Gli archivi dei giornali sono macchine del tempo. Ritagli, microfilm, schermate. Dal primo all’ultimo numero, dalla prima all’ultima pagina, dal titolo-vetrina alla notizia-pallino. La cronaca che diventa storia.
Gli archivi dei giornali regalano viaggi nel tempo. Lo svenimento di Dorando Pietri, sfinito dalla fatica, alla maratona olimpica di Londra 1908, il più celebre perdente dello sport. L’urlo di Marco Tardelli, rapito dalla sua stessa prodezza, il 2-0 del 3-1 finale ai Mondiali di calcio 1982.
Gli archivi dei giornali hanno la sacralità, il potere, la forza della memoria, e se non raggiungono la verità, e se non diventano letteratura, almeno le sfiorano. “La sua arroganza sul ring era splendida – Emanuela Audisio scriveva di Mike Tyson -. Una rabbia genuina, i sottotitoli non servivano. Un mostro attraente”.
La lunga premessa per arrivare, entrare e riemergere dagli archivi di “Tuttosport” e “Corriere dello Sport” (due macchine del tempo) con “Il nostro Bartali” (un viaggio nel tempo) e 226 pagine di libro (e il doppio di giornali) per recuperare, rileggere e riassaporare un fratello d’Italia, un padre della patria, un uomo di ferro.
Andrea Schiavon ha diviso la lunga esistenza di Bartali in 10 capitoli, fra Giri e Tour, fra Sanremo e Lombardia, fra classiche e tricolori, fra le pedalate per salvare gli ebrei perseguitati e i calvari per precedere Fausto Coppi. Ciascun capitolo ha un suo testo, gli altri sono la prefazione di Sergio Neri e la postfazione di Giancarlo Brocci. La ricchezza sta nelle paginate: che sono lezioni di storia del ciclismo, ma anche del giornalismo; che sono doveri di cronaca, ma anche diritti all’immaginazione. La carta canta, la carta conta.

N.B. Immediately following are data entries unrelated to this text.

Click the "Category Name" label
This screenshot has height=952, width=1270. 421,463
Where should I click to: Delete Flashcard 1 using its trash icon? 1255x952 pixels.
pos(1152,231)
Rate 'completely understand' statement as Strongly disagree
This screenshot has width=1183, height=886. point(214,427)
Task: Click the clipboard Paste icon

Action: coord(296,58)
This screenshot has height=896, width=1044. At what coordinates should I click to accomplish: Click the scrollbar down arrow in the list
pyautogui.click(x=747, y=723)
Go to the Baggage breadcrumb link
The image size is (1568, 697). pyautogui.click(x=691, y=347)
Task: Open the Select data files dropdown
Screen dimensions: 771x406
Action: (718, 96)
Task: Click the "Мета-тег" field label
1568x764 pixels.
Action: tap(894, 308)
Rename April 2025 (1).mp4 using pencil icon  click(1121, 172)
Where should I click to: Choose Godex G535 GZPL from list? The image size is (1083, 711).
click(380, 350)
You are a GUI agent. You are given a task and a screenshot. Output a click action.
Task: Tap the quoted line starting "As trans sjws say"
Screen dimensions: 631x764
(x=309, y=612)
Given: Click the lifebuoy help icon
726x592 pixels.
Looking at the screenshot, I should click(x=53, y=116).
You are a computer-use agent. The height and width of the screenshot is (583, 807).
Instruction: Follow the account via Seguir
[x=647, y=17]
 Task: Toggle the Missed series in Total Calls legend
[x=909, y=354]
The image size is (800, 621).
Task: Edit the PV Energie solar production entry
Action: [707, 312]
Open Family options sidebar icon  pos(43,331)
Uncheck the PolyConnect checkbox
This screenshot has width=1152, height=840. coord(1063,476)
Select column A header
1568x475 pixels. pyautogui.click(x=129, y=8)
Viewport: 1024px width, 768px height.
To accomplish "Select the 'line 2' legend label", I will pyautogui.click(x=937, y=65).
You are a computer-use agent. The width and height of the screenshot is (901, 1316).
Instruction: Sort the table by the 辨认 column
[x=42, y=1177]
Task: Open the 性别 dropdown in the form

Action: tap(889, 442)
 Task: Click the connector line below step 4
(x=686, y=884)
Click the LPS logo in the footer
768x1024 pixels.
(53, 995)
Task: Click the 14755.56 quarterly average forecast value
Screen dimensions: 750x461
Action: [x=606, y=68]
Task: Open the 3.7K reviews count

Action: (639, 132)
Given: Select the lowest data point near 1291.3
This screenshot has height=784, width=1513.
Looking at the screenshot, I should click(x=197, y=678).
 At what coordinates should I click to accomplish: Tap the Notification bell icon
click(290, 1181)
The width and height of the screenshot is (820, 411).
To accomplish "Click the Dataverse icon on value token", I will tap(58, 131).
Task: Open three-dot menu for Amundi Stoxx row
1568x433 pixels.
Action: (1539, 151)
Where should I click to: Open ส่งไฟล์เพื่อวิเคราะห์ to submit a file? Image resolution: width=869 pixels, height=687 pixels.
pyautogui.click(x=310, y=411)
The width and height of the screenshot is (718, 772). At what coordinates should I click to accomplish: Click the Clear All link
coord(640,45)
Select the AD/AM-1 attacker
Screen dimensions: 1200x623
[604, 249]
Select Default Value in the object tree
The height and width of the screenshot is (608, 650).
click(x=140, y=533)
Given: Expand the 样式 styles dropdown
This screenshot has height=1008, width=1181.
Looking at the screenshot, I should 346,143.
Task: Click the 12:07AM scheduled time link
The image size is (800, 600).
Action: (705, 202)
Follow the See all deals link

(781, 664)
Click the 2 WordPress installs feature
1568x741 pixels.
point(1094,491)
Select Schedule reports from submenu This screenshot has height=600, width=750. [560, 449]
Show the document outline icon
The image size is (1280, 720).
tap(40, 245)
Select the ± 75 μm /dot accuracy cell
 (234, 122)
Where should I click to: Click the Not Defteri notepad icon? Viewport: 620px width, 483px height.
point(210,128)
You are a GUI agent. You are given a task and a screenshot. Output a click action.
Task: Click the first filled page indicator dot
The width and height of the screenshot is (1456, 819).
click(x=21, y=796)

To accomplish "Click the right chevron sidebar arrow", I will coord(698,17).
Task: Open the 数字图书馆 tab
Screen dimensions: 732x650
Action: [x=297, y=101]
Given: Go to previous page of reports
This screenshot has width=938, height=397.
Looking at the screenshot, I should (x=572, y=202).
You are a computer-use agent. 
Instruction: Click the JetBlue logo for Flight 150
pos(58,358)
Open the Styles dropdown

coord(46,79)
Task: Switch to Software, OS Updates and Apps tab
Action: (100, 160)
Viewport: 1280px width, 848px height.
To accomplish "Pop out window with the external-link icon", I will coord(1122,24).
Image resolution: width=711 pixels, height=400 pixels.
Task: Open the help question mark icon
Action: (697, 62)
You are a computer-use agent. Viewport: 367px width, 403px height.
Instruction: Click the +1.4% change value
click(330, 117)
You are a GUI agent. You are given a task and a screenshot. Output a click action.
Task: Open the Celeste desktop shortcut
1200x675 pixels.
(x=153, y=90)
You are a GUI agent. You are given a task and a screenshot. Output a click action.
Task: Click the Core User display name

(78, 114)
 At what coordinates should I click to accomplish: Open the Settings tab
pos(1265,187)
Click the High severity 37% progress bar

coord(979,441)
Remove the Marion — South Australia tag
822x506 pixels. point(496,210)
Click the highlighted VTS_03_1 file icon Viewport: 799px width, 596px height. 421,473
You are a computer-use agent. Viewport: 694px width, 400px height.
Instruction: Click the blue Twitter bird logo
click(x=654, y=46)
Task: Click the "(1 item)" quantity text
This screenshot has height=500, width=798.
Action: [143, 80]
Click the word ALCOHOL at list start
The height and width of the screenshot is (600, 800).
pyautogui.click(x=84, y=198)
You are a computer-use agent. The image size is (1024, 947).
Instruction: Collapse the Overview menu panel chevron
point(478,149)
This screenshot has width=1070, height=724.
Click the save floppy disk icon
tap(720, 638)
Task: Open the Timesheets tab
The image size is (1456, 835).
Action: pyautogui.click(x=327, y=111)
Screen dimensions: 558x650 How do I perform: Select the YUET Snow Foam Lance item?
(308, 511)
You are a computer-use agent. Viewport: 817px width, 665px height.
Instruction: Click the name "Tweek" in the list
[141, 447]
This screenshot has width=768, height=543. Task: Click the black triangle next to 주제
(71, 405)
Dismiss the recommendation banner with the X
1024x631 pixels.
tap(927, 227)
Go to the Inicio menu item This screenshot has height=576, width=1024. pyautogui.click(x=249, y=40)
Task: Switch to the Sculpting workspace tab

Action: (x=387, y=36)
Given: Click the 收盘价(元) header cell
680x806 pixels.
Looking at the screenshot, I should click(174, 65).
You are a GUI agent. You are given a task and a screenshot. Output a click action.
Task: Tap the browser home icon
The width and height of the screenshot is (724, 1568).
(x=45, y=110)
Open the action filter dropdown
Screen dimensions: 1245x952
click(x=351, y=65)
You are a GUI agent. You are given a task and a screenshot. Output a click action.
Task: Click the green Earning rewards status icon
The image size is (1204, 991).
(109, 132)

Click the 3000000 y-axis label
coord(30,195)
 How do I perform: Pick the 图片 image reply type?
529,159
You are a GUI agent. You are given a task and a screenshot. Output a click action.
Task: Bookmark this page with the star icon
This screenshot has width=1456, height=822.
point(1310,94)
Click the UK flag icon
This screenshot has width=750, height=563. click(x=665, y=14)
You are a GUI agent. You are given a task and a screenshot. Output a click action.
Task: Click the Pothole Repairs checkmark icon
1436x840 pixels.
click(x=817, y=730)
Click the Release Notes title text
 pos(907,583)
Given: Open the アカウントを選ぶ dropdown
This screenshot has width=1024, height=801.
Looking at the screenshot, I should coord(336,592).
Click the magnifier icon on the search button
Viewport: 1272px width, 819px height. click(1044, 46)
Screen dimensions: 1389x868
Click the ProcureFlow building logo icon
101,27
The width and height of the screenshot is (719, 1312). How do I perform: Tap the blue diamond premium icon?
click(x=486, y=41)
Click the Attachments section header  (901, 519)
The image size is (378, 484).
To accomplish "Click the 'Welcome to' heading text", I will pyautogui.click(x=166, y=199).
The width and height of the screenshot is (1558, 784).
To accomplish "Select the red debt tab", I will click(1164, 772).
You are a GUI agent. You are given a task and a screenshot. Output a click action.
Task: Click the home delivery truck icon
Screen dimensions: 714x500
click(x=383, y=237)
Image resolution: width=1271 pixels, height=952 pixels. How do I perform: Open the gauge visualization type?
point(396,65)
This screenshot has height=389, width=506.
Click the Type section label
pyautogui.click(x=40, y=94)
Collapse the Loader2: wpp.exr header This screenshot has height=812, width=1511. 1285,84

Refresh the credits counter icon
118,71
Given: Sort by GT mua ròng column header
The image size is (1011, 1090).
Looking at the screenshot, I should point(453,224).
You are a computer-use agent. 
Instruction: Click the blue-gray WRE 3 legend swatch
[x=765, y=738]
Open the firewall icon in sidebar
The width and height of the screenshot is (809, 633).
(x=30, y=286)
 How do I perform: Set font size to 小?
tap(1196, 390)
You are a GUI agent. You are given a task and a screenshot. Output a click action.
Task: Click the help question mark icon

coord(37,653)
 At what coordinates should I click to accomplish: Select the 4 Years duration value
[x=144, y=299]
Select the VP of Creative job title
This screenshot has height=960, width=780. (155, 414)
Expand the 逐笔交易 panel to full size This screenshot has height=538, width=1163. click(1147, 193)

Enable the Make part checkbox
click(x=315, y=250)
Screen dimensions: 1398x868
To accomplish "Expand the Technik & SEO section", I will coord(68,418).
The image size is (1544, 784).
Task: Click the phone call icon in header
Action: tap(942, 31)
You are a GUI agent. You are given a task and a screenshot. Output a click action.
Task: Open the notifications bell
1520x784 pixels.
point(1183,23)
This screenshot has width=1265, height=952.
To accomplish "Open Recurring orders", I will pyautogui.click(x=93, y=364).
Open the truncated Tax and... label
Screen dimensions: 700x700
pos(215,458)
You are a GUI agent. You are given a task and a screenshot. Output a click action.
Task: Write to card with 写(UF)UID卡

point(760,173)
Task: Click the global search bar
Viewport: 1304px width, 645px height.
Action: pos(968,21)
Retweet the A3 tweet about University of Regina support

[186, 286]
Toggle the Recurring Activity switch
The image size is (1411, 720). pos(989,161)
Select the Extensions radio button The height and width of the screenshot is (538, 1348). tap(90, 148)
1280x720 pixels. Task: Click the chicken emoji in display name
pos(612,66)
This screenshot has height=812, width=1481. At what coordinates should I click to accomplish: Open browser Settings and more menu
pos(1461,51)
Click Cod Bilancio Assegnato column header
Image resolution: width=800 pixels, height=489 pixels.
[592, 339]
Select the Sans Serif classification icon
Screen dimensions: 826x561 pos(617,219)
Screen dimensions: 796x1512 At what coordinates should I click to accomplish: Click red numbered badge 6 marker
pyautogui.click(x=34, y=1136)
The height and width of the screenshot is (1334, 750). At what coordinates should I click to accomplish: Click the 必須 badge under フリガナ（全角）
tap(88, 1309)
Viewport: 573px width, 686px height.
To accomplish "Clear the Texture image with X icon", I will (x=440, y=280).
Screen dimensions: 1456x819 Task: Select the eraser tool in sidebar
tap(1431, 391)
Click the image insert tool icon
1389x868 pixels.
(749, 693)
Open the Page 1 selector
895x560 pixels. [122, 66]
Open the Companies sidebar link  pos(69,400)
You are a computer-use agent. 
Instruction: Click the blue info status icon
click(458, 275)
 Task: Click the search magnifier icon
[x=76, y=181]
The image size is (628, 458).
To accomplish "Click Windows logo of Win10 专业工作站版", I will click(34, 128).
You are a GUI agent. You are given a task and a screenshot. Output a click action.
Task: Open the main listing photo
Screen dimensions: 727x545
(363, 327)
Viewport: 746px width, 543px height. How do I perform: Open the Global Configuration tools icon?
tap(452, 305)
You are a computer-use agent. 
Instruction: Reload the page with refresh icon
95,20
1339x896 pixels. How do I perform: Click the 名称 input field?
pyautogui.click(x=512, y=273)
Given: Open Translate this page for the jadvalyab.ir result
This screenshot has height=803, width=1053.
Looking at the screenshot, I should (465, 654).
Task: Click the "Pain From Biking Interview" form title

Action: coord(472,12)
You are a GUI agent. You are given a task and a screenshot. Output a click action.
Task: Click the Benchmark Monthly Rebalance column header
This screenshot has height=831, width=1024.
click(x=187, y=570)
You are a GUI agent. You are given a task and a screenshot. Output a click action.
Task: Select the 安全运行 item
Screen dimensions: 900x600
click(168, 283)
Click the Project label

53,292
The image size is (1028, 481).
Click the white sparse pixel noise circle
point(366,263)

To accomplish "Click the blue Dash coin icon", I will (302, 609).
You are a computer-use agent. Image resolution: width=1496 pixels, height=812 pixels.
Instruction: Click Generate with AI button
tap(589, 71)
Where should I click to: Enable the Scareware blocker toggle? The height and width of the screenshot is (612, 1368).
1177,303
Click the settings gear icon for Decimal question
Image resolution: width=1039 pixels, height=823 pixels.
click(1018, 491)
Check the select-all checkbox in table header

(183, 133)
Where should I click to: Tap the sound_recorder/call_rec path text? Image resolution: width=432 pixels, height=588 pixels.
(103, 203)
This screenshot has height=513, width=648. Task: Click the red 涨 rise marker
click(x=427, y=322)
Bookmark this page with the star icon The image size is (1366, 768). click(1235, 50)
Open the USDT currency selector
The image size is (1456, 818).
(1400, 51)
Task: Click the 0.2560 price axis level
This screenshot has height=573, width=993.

Non è nostalgia, ma passione. Carlin su “Tuttosport” del 26 luglio 1948: “Se Girardengo è stato il più brillante e Binda il più classico, il più olimpico, Bartali è stato il più titanico dei nostri campioni”. Non è ironia, ma affetto. Didascalia sul “Littoriale” dell’8 maggio 1939: “L’incidente che ha privato Cinelli della maglia rosa. Il corridore della Frejus contempla malinconicamente la macchina tutta contorta e pensa che proprio questa non ci voleva”. Non è interpretazione, ma fedeltà. Intervista sul “Littoriale” del 20 aprile 1937: “Un conto è parlare e un conto fare fatti. Quando ti vedi davanti certe salite che par ti caschino addosso tanto son ripide, hai voglia a gridare: lì bisogna arrampicarsi, caro mio, e le parole non contano”. Non è scandalo per vendere, ma dettaglio per illuminare. Dietro le quinte su “Tuttosport” del 19 luglio 1948: al figlio – Andrea – che prima di partire gli disse “che idea hai avuto, papà, di andare a disputare il giro di Francia. Sei troppo vecchio e ti farai battere”, spedisce “un telegramma per il suo (come dice lui) monello: ‘Tuo papà è ancora in gamba’”.